Anonymous Anônimo said...

Puxa vida! Nem imaginava que um dos gêneros que mais me atrai às salas de cinema fosse, na realidade, um sub-gênero. Classifico documentários como dos mais facinantes motivos para sair de casa e enfrentar flanelinhas e engarrafamentos. Da mesma maneira gosto dos curtas, que são ainda raros. Não consigo ver "Edifício Master", "Boleiros", "Entreatos" e outros tantos como sub-gênero. Sei lá, vai ver sou um sub-espectador.

9:28 PM  
Anonymous Anônimo said...

parabéns pelo blog, Marilinha. Vou tentar virar leitor assíduo.

Bjs

12:43 AM  
Anonymous Anônimo said...

dei uma voltinha no teu blog, legal... boa viagem !!

tio

5:23 PM  
Anonymous Anônimo said...

Oi Marília,

parabéns pelo blog, vc continua cheia de opinião hein....

bjs,

Flá.

5:24 PM  
Blogger Marília Almeida said...

Povo, obrigada pelos elogios. Hernandes, o documentário é um sub-gênero sim, apesar das produções brasileiras, principalmente de nomes como Eduardo Coutinho, aparecerem um pouco mais. Mas, no universo do documentário, muito amplo (e o É tudo verdade mostrou isso), apenas uma minoria consegue.

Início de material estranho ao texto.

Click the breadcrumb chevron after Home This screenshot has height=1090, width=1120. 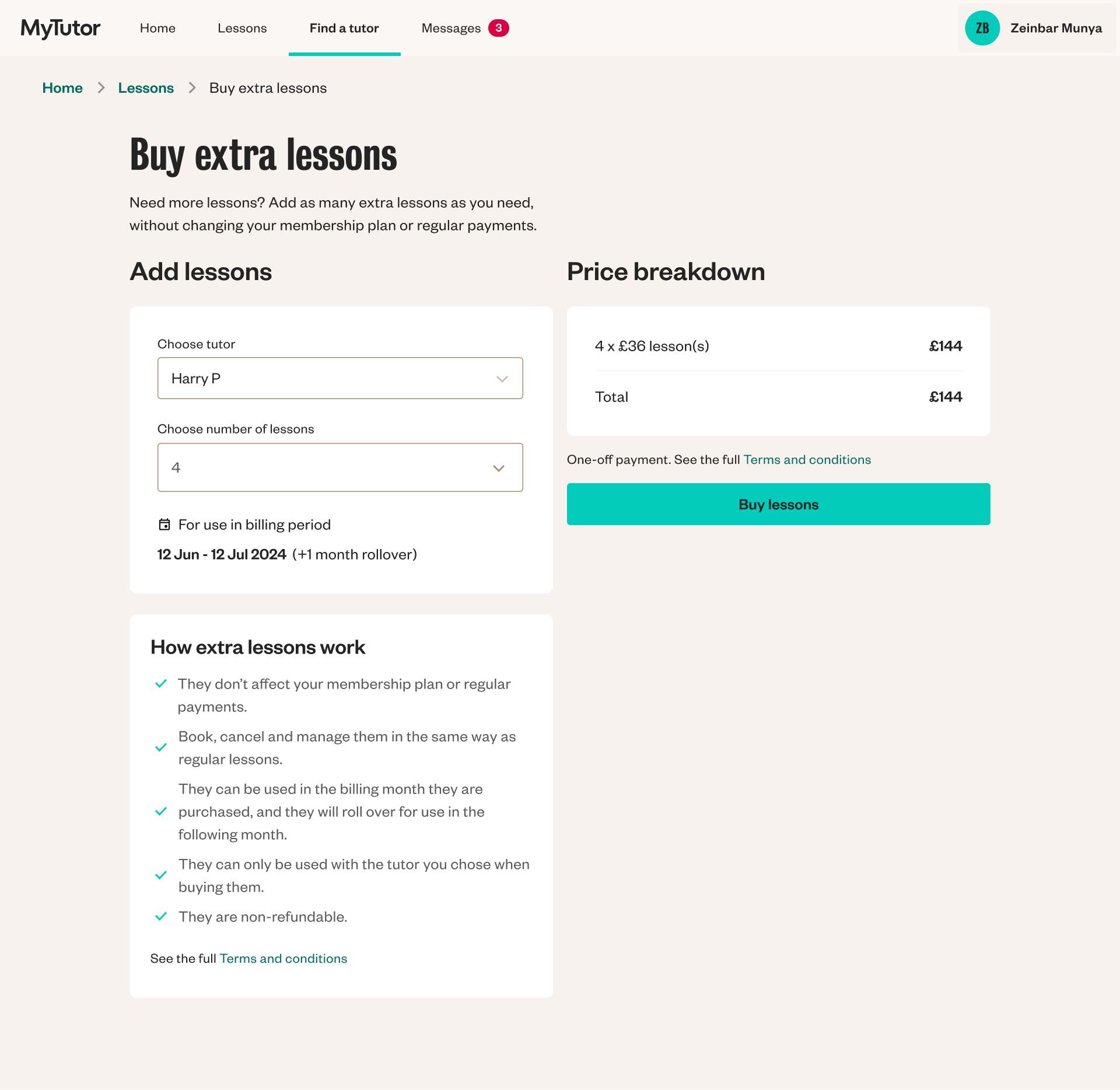coord(101,88)
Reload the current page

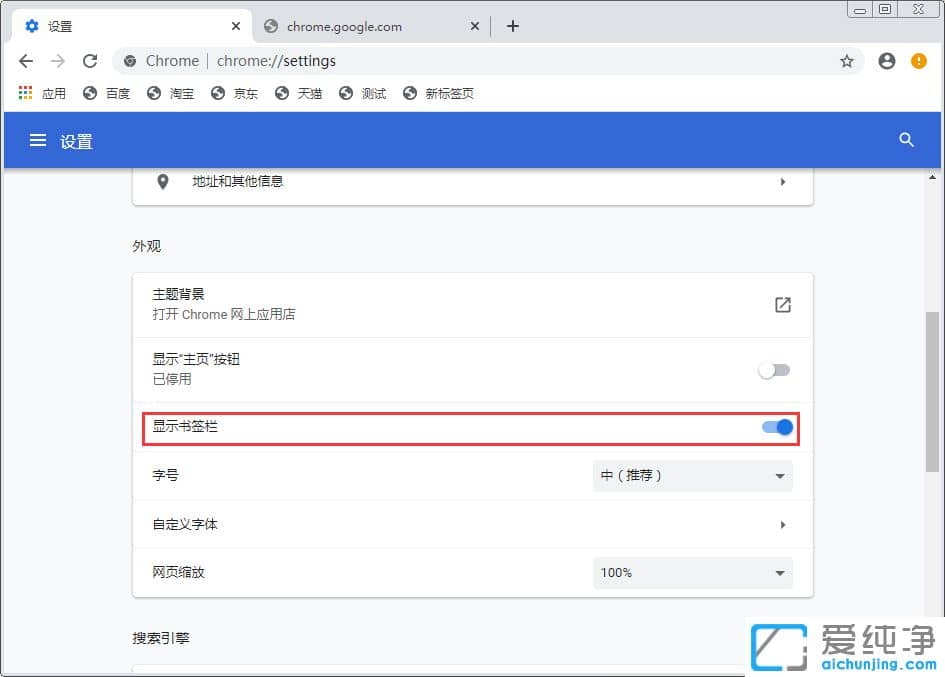(90, 61)
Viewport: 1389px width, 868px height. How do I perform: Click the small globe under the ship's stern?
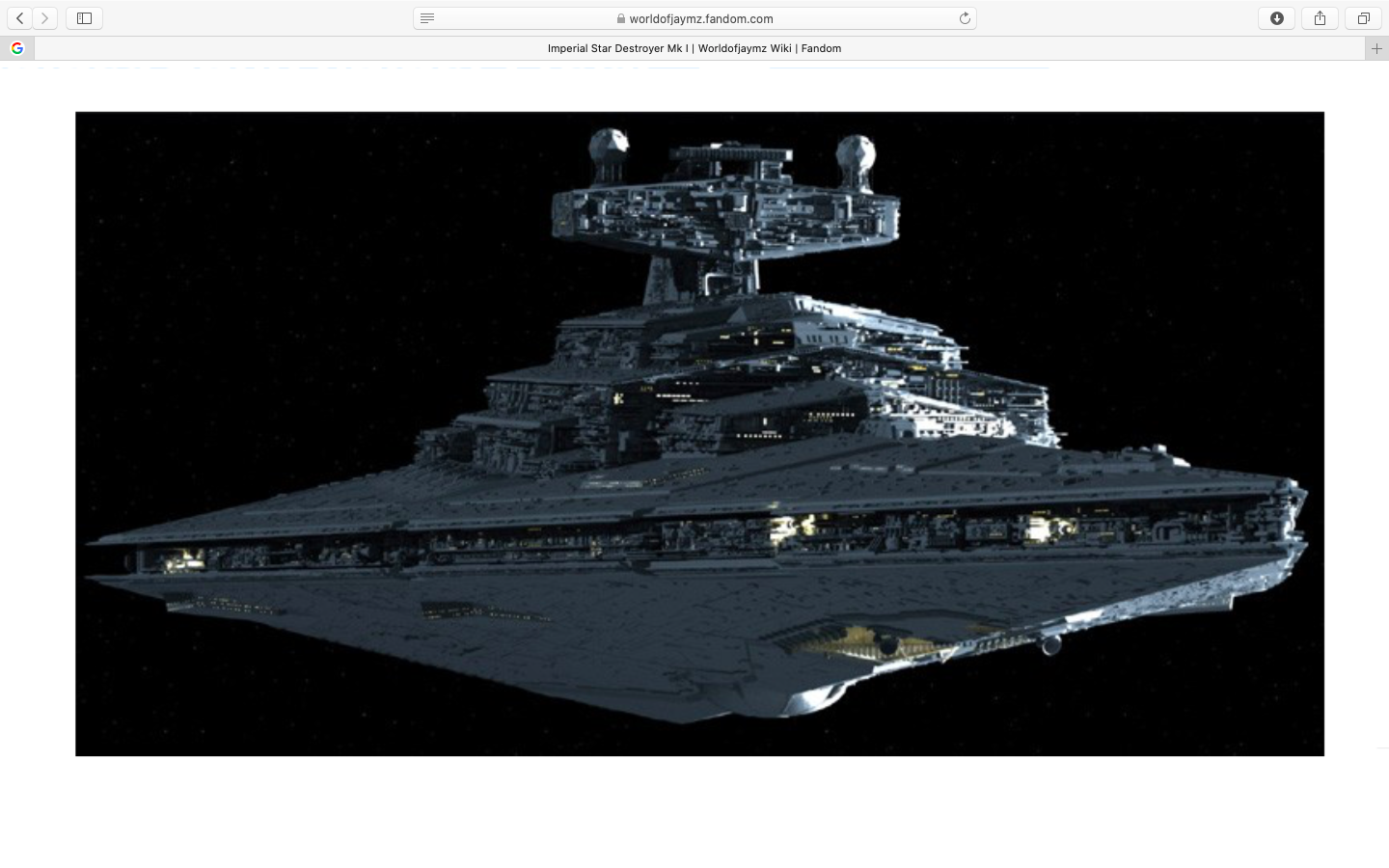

E aí está um fenômeno engraçado. Pelo menos, quando se fala em documentário, damos preferência para produções nacionais. Um começo! Bjos!

5:52 PM  
Anonymous Anônimo said...

Não é sub-gênero. É gênero, estudem cinema um pouco e descobrirão isso. Em outro aspecto vocês estão certos e pessoalmente concordo que documentários da família Michael Moore e outros são ótimos. Mas são ótimos e por isso atraem público e por isso tem dinheiro. De uma maneira ou de outra.